3.2 Comparison of Model to Measurements

The model simulations shown include the magnetic field effects as described above. Figure 6 displays the measurement, model simulation, and normalized differences (model − measurement)/measurement) for the 19 December 07:22 case from Figure 2, where that time-tag corresponds to the end of the northern hemisphere scan and the start of the southern hemisphere scan, that is, the midpoint of the two scans. However, for these simulations, the model was run twice, for the northern hemisphere at 07:13 and for the southern hemisphere at 07:25, to account for the 12-min lag between scans and to align the model time with the approximate location of the terminator, where the emission rate is changing rapidly. The 3 × 3 median filter was applied to the observation, as above, and regions where the observed brightness was less than 2 R were excluded from the difference plot (set to zero difference), for clarity, since measurements below that threshold are not considered statistically significant.
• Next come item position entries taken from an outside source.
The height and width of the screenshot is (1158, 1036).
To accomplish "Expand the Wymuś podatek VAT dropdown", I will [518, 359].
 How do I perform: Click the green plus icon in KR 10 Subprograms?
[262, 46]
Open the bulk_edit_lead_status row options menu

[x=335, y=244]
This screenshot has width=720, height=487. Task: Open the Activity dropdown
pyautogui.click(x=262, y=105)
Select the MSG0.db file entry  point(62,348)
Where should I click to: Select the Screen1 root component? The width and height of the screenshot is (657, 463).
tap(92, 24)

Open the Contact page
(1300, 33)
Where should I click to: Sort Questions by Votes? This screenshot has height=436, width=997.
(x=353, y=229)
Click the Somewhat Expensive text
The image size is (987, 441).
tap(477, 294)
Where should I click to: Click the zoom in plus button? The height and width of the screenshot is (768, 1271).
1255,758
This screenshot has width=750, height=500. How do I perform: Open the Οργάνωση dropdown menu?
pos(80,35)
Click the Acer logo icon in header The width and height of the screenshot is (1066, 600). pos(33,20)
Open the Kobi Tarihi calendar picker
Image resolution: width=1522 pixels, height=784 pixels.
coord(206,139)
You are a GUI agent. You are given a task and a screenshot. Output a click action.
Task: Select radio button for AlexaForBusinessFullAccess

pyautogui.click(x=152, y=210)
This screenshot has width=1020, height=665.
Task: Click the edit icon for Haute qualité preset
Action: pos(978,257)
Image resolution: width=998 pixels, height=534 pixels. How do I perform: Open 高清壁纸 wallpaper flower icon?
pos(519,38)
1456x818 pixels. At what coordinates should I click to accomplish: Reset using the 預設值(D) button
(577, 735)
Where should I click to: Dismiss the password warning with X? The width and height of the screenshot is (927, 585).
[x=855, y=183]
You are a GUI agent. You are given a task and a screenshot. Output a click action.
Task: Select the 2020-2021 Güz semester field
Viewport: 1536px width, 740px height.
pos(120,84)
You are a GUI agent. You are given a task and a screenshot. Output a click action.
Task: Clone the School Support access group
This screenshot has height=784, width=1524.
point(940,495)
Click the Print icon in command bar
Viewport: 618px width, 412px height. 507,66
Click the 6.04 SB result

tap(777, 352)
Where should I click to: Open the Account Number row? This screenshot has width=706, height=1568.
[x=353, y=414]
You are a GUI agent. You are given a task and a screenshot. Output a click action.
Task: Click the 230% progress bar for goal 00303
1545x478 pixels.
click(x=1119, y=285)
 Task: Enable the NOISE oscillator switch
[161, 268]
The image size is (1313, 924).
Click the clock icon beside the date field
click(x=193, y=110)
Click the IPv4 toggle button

The overall morphology of the simulated 1356 emission is similar to the observations, although the model appears to be a little low in the sunlit region, and yields a small amount of southern hemisphere recombination nightglow (based in this case on International Reference Ionosphere for the ambient ionosphere) that is not detectable in the observations, other than on the limb. Also, note again that there is no auroral excitation included in these model runs. The shape of the conjugate photoelectron excitation region is captured with good fidelity, but there is a significant discrepancy in the northwest area of the subauroral region near 60° magnetic latitude, which is an “L shell” of ~4, where the model overestimates observed airglow.

Model LBH emissions are in good agreement with observations in the sunlit region. The model predicts very weak conjugate excitation of LBH as well, although the electrons encounter a predominantly atomic oxygen atmosphere. LBH emissions are insignificant in observations of the conjugate photoelectron region. There are some patchy LBH spots near midlatitudes at night that are not seen in the model; since these have no geographic or geomagnetic consistency, and are just a few Rayleighs at most, they are attributed to detector noise rather than geophysical emissions. There is also a small “fringe” at the night edge of the terminator in the difference plots, where the emission is also very low, and any slight error could account for the discrepancy. Possible candidates are the simulation virtual time, solar illumination calculation, or layer height. This does not appear to be a problem in the 1356 differences, where the terminators are not as sharp.

In order to be more quantitative with these model-data comparisons, line plots of zonal variations through the observed and simulated images, at ±30° latitude, were extracted. Results for the December solstice case are displayed in Figure 7. These confirm that the model 1356 emission is slightly lower than observed in the sunlit region, particularly in the southern (summer) hemisphere, with fairly consistent variation with solar zenith angle. Although within the current calibration uncertainty, this could also be due to seasonal/hemispherical variation in thermospheric composition that is only partially captured by the NRLMSISE-00 model atmosphere that underlies these airglow simulations. The terminator decay and conjugate excitation region are in good agreement. The LBH curves show excellent agreement except for right at the terminator, as seen in the images, but the discrepancy is only significant below ~20 R, or about 2 R per band, which may be falling below the observational threshold.